Hi Adriaan,
Thanks for the question. There are two answers to this question.
Full transparent bridging between a legacy String/Character and Unicode String/Grapheme/Unicode Scalar was simply too much to accomplish in a single release cycle. This is a multi-release endeavor, and the focus of VAST 2022 was the implementation of Unicode support and safely bringing it into the core of the platform. As we move to VAST 2023, we will focus more on the integration with specific parts of the product and changing code in String/Character would be considered part of this integration. We didn't want to rush how we changed other parts of the system, especially in highly optimized areas where even a little bit on increase code size (primarily vm code) can have a detrimental impact on performance.
"How one in 'real life' would go about this (in an efficient way) in cases where you don't know what kind of strings you're dealing with"
I'm not exactly sure how to answer this question. Some of it depends on your architecture. Some of it depends on what you expect the product to reasonably do for you on your behalf vs what you will be expected to do if you opt-in to Unicode support. I imagine as we integrate other libraries in VAST to be Unicode enabled, we will be better positioned to answer these questions. But it will require examples and use-cases.
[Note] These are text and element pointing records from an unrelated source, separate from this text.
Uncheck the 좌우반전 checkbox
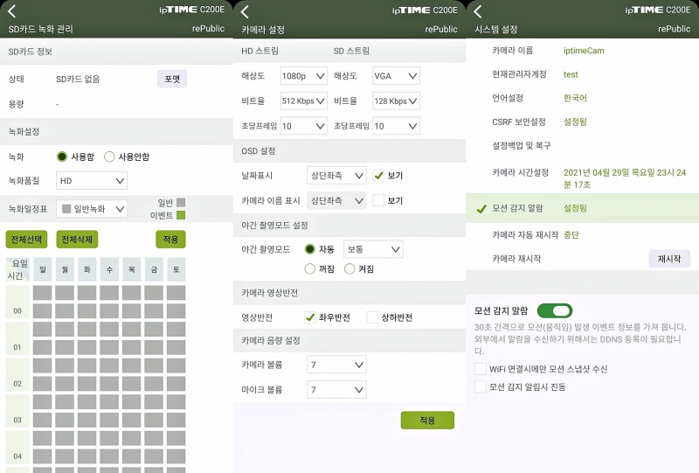Viewport: 699px width, 473px height. click(x=309, y=317)
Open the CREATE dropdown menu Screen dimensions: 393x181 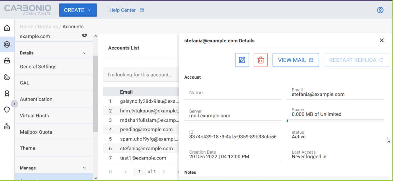(x=78, y=10)
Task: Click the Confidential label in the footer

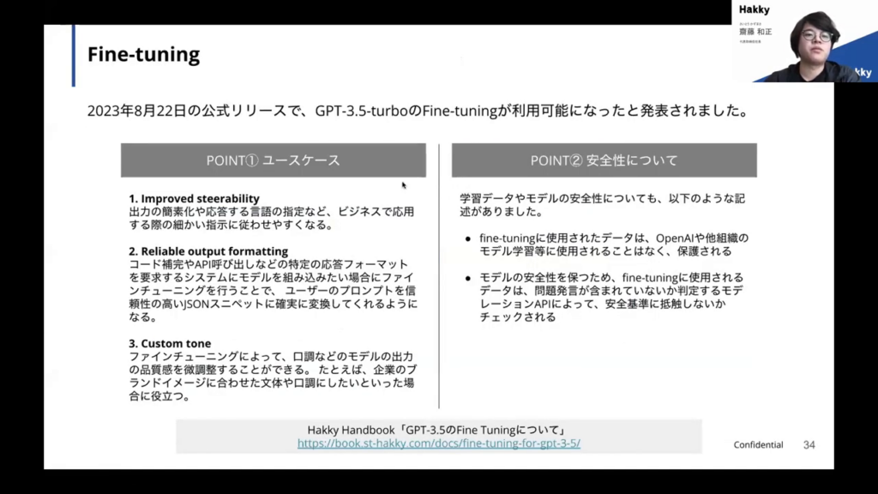Action: [758, 445]
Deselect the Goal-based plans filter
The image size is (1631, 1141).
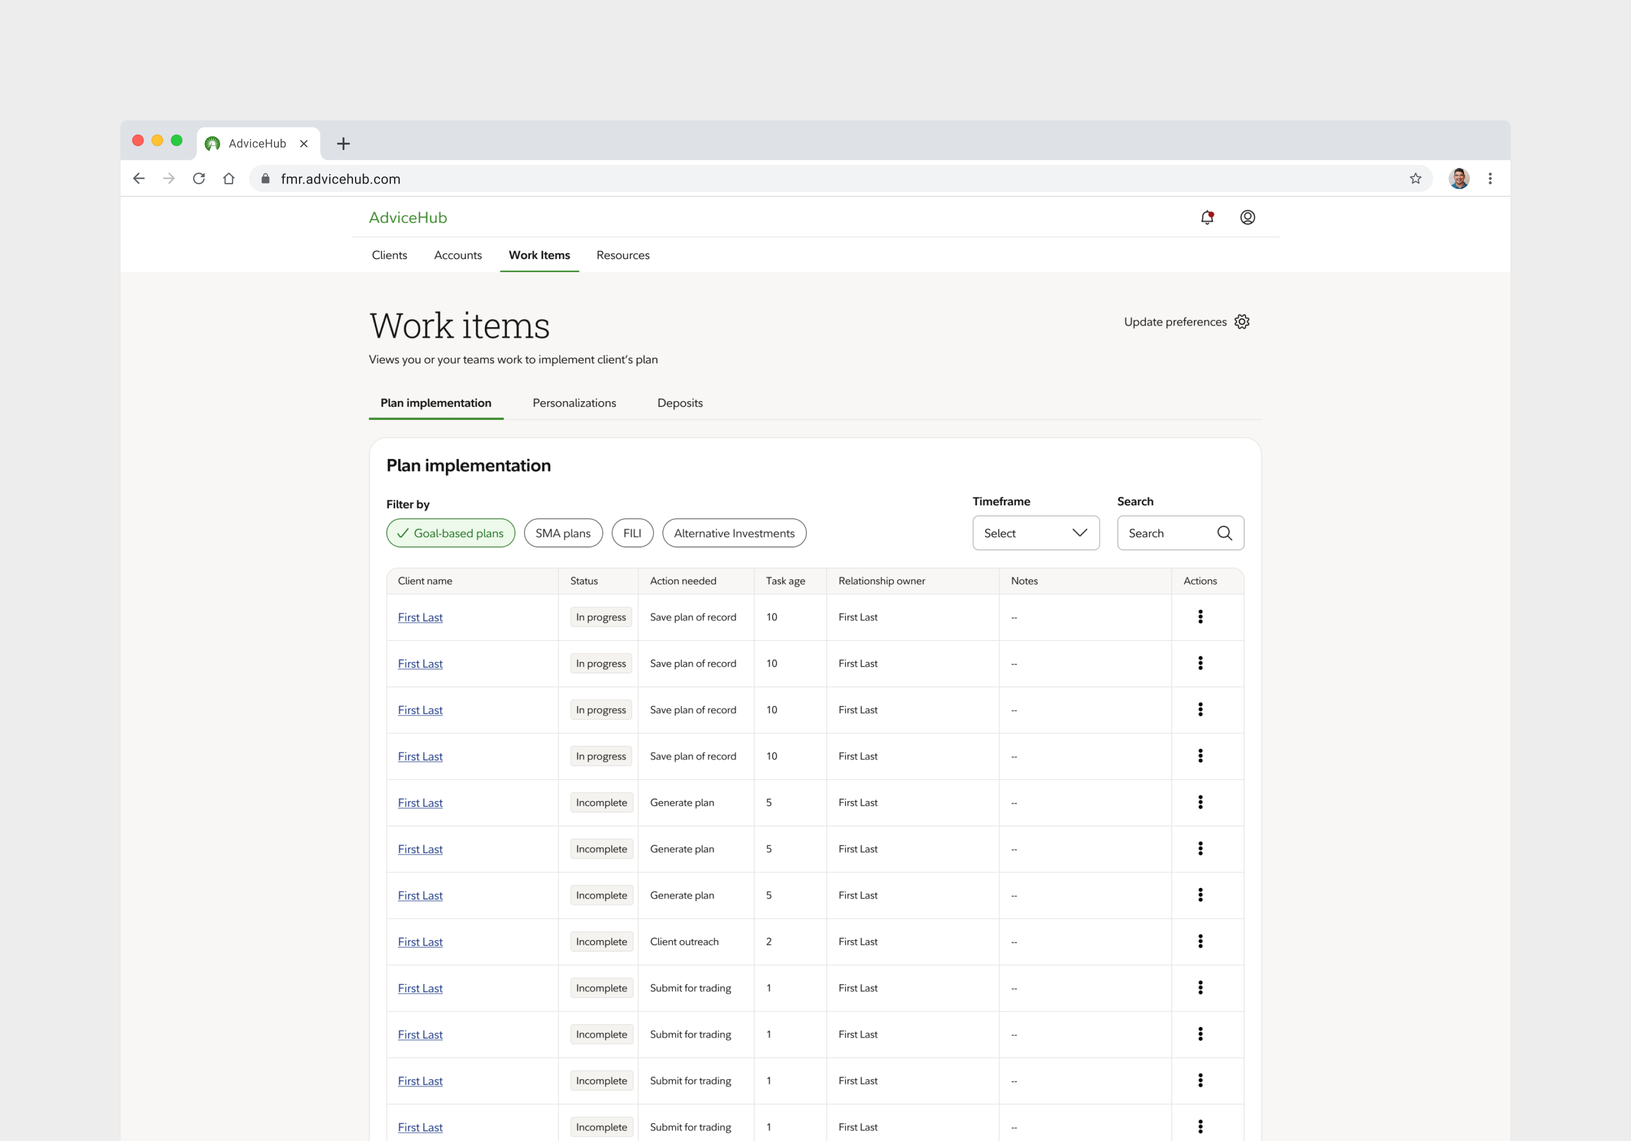coord(450,533)
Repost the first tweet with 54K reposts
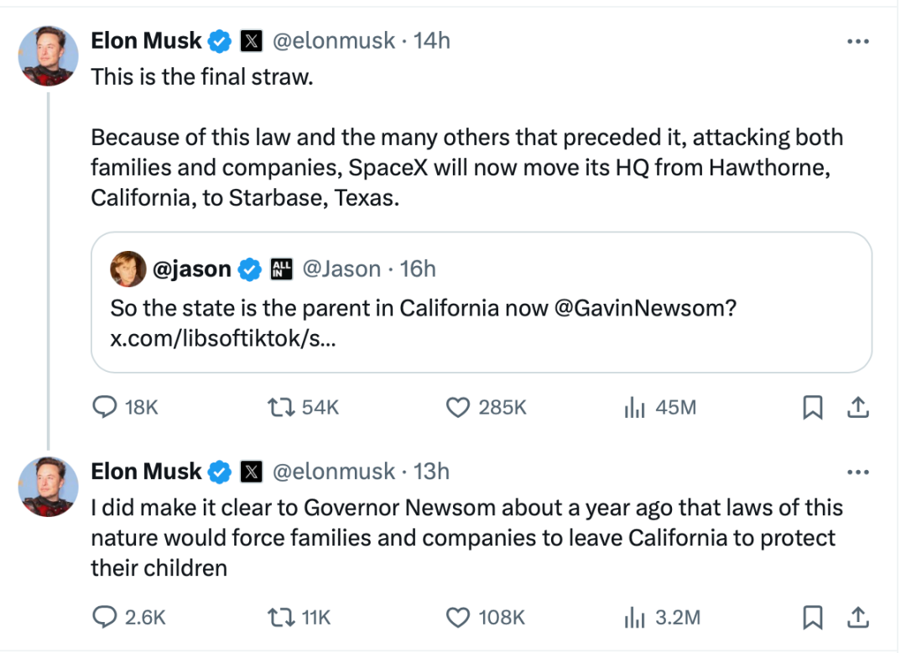This screenshot has width=906, height=653. [303, 407]
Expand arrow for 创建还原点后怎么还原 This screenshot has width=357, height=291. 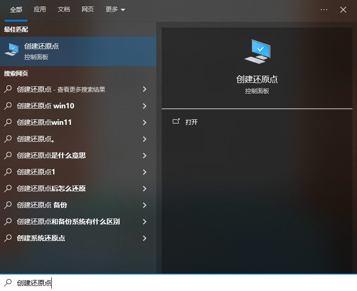[144, 189]
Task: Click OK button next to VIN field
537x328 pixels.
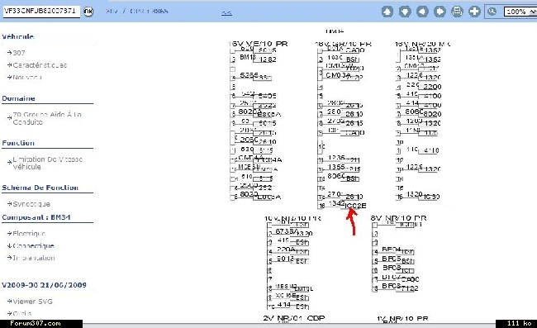Action: [x=88, y=12]

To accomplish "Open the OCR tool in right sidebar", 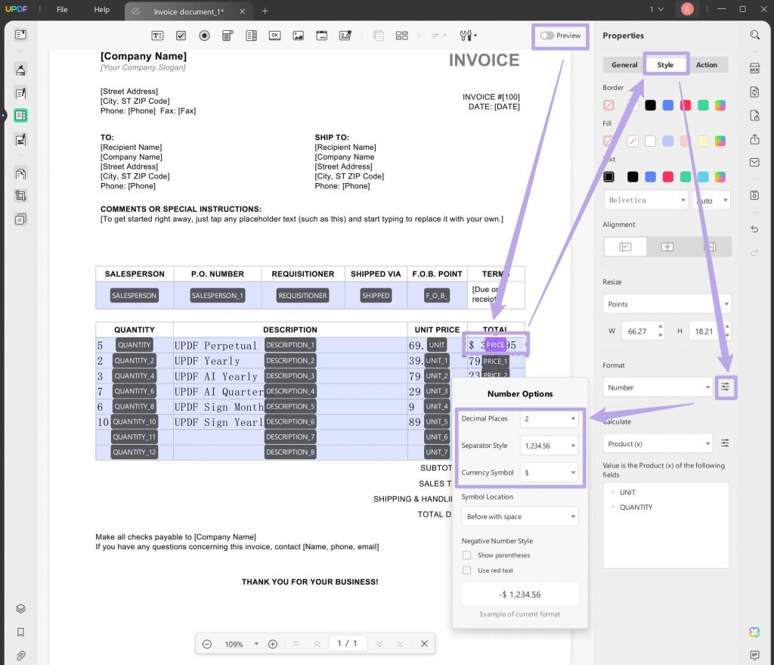I will (x=754, y=66).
One approach is the "Unicode Sandwich" model, and String is just a special case of decoding "on the edge" into a UnicodeString, except we're decoding code-pages instead of UTF data. And that will apply to many scenarios "in real life", but maybe not your situation. Perhaps you could elaborate with an example?
Maybe I already answered your question with "we're looking at it for VAST 2023"? As I've done in a few places, you can always just call #asUnicodeString on the string-like object in question. If this string has any characters outside 7-bit ascii, you're going to need to do conversion anyway.
Again, depending on your needs, another set of APIs to look at are "Views". We actually wrote bridging code so that all the "Views" could be used on the String class also. So, if you need to convert a code-page <String> class to graphemes, unicode scalars, utf8, utf16, utf32. Then you can do so, and this would allow your code to stay polymorphic in those areas. All of these are provided as extensions on String defined in the UnicodeSupport library.
Thanks for the question.
- Seth